→ **PROBLEM**: Determine how many lines in the records below contain "computer", then state that number alone.

[Records from a data collection]
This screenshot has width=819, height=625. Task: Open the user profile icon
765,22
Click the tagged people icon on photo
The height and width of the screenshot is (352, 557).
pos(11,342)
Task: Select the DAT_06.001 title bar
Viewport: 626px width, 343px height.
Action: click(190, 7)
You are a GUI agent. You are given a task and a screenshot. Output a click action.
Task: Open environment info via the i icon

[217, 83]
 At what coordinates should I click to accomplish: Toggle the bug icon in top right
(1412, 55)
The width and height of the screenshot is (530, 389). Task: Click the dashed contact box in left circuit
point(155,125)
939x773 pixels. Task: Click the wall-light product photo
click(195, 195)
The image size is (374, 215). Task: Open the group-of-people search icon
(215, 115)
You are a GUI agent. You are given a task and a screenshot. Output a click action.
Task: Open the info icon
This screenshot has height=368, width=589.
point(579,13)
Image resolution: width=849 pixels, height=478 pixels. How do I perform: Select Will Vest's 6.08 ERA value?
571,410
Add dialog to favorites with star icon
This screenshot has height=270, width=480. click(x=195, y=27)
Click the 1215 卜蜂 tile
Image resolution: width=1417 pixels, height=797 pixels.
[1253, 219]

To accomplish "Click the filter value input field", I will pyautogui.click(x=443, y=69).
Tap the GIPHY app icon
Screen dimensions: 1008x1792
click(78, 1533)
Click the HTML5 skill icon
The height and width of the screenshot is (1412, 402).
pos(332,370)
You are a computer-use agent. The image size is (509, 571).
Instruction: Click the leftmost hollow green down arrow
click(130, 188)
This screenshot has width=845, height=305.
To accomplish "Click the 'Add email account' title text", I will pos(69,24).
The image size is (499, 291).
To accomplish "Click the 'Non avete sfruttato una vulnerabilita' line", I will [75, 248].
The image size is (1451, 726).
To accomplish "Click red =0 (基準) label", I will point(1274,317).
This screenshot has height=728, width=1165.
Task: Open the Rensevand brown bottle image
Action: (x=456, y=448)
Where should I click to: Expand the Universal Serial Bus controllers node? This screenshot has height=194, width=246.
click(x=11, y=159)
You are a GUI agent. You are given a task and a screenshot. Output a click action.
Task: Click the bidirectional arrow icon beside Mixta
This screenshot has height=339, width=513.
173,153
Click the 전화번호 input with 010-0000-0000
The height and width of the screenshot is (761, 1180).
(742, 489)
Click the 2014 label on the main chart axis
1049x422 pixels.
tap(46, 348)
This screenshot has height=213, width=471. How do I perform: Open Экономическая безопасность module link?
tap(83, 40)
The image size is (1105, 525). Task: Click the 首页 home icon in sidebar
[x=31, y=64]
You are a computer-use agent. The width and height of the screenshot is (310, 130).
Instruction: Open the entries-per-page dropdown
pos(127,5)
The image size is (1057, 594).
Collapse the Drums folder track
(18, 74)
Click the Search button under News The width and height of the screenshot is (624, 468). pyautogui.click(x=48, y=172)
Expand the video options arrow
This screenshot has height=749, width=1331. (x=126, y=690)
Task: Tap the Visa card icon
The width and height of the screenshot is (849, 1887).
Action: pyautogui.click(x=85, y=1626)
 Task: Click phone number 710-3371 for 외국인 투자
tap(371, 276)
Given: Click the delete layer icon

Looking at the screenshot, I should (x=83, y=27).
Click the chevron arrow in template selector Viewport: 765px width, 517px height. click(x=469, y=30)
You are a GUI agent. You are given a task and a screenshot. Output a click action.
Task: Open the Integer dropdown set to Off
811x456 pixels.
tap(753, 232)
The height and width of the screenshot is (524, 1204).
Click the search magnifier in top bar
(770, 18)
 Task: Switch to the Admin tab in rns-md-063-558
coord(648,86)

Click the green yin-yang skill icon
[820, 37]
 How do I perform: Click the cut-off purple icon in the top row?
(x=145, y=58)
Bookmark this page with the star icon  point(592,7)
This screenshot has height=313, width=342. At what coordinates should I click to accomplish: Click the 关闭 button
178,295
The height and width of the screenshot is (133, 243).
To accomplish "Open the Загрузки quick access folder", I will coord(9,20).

→ **WRITTEN RESPONSE**: 2